[发明专利]用于检测细胞内FXR蛋白SUMO化修饰程度的融合蛋白组、重组载体组、及检测方法

说明书

本发明公开了用于检测细胞内FXR蛋白SUMO化修饰程度的融合蛋白组、重组载体组、及检测方法。该融合蛋白组包括融合蛋白YNF和融合蛋白YCS，所述融合蛋白YNF由荧光蛋白片段YN、连接肽和FXR组成，融合蛋白YCS由荧光蛋白片段YC、连接肽和SUMO1Δ组成。通过向细胞系中瞬时转染表达上述融合蛋白组的重组载体质粒组，本发明所述BiFC体系能通过可视化或酶标仪检测荧光信号，在活细胞状态下对细胞中FXR蛋白的SUMO化修饰进行表征，从而实现对FXR蛋白SUMO化修饰的方便快速的检测，同时也为FXR蛋白SUMO化修饰抑制的快速筛选提供了一种可行性方法。

技术领域

本发明属于生物技术，特别涉及用于检测细胞内FXR蛋白SUMO化修饰程度的融合蛋白组、重组载体组、及检测方法。

背景技术

法尼醇x受体(FXR，NR1H4)是核受体超家族的一员，胆汁酸是其在生物体内的内源性配体。大量研究表明它在调节胆汁酸代谢，脂质代谢和糖代谢中发挥重要功能，同时它与能量平衡，炎症与免疫，肝纤维化以及肝脏再生密切相关。FXR发挥其生理功能的一个重要途径即是受配体激动，进入细胞核调控某些基因的转录活性，产生转录激活或转录抑制作用进而调控一系列信号通路。
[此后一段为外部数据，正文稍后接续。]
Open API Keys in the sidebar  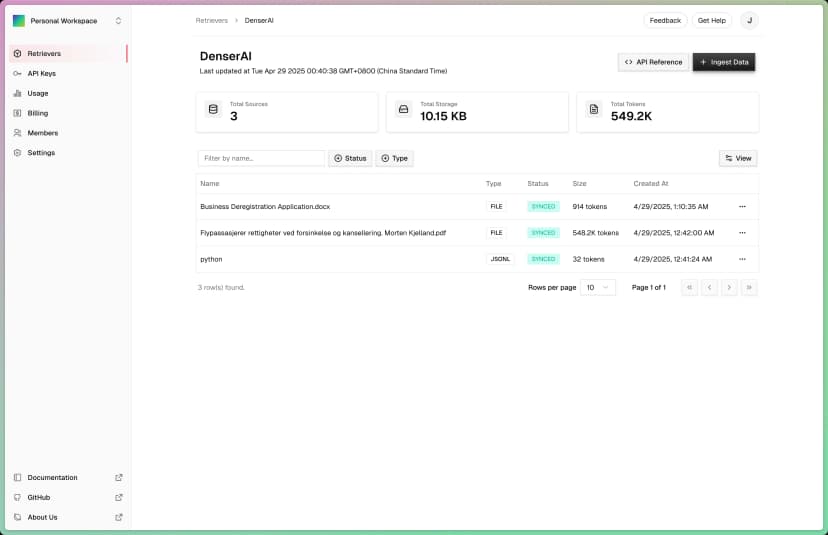click(x=42, y=73)
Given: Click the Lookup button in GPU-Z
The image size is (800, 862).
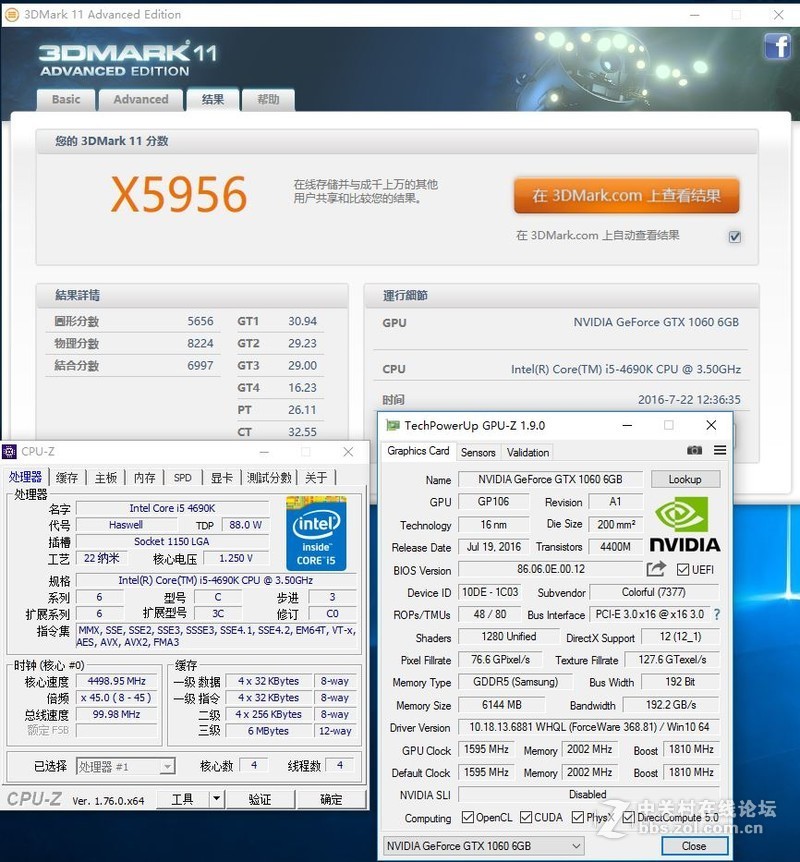Looking at the screenshot, I should 685,479.
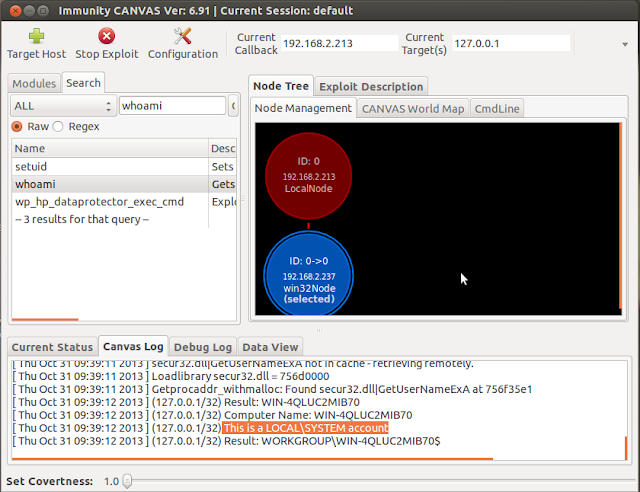
Task: Open the ALL module filter dropdown
Action: click(63, 106)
FXR的生理学功能受多个蛋白质翻译后修饰的调控，研究表明小泛素样修饰因子(SUMO)能够对FXR进行翻译后修饰，其中SUMO1与FXR结合后会抑制FXR与靶基因启动子的结合，从而影响FXR的转录调控活性，使其对下游靶基因的激活作用下降。另有研究表明，在肝纤维化动物模型中，肝星状细胞(HSC)中FXR的SUMO化水平显著上升，单独给予FXR激动剂进行治疗无显著效果，当连用SUMO化抑制剂后，FXR激动剂治疗肝脏纤维化的效果显著。由此可见，快速有效的筛选鉴定FXR蛋白SUMO化抑制剂意义重大。
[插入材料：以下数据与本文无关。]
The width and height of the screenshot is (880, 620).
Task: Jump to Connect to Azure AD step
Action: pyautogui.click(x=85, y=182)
目前对于SUMO化抑制剂的筛选鉴定方法主要是在体外蛋白反应体系以及体内过表达SUMO蛋白，然后通过Westernblot进行鉴定，无法进行快速大量的筛选工作。

双分子荧光互补技术(BiFC)是一种能够快捷且直观判断两种目的蛋白相互作用的技术，其原理是将荧光蛋白分割成两段无荧光片段N-fragment和C-fragment分别与两个目的蛋白形成融合蛋白，当两个目的蛋白发生相互作用时，在空间位置上将两个荧光蛋白片段相互靠近，进而融合形成一个完整的荧光蛋白构象，此时在相应激发光的照射下则能够产生荧光。不发生相互作用的两个蛋白不会靠的很近，使得两个荧光蛋白片段在空间上相离，故不会融合在一起。目前已有报道可用于BiFC检测的荧光蛋白有YFP、Venus、Citrine等等，分割位点为氨基酸序列155或173处。另外，BiFC体系具有广泛的适用性，在哺乳动物细胞、植物细胞以及线虫中均能够较好的用于检测蛋白相互作用。相比于一些传统的检测蛋白质相互作用的技术，如免疫共沉淀技术(Co-IP)、GST融合蛋白pull-down技术、酵母双杂交系统(Y2H)等，BiFC体系能进行活细胞检测且检测方法简便快捷，适合用于开发高通量筛选体系。

发明内容

发明目的：本发明的目的是提供一种用于检测细胞内FXR蛋白SUMO化修饰程度的融合蛋白组、重组载体组、DNA分子组。

本发明的另一目的是提供一种用BiFC体系检测影响细胞内FXR蛋白SUMO化修饰程度的物质的方法。

技术方案：所述用于检测细胞内FXR蛋白SUMO化修饰程度的融合蛋白组，由融合蛋白YNF和融合蛋白YCS组成；其中融合蛋白YNF由FXR和位于其N末端的荧光蛋白片段YN组成；融合蛋白YCS由SUMO1Δ和位于其N末端的荧光蛋白片段YC组成；上述SUMO1Δ是SUMO1蛋白的一个变异体，即在完整的SUMO1蛋白的C末端截去4个氨基酸得到1-97位氨基酸的活化蛋白分子SUMO1Δ。